Jesus ama os campos de trigo e alegra-se com as grandes extensões de espigas, com papoilas pelo meio, onde, como na parábola deste domingo, cresce também o joio semeado por um mau vizinho. E a seara cresce e o tempo da ceifa aproxima-se. E agora?
Os servos perguntam ao patrão: “Queres que vamos arrancar o joio? Não! – disse ele – não suceda que, ao arrancardes o joio, arranqueis também o trigo.
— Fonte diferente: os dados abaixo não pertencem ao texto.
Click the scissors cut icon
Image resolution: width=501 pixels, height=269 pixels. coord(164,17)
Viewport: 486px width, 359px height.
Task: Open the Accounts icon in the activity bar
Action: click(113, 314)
Deixai-os crescer ambos até à ceifa.”
Duas formas de ver o problema e resolver a situação: os servos vêem, antes de mais, as ervas daninhas, o negativo, o perigo, e o patrão, pelo contrário, vê em primeiro lugar o trigo, apesar do joio.
O Deus que Jesus revela nesta parábola não se mostra severo, exigente e duro, mas doce, compreensivo, paciente, ainda que ao fim, no tempo da colheita, o trigo seja para guardar e o joio para queimar.
Todos temos trigo e joio. Todos devemos cultivar a Indulgência, porque não há ninguém sem joio no coração, isto é, sem defeitos. Todos chamados à santidade, mas santos são apenas os que procuram cobrir o mal com o bem que fazem.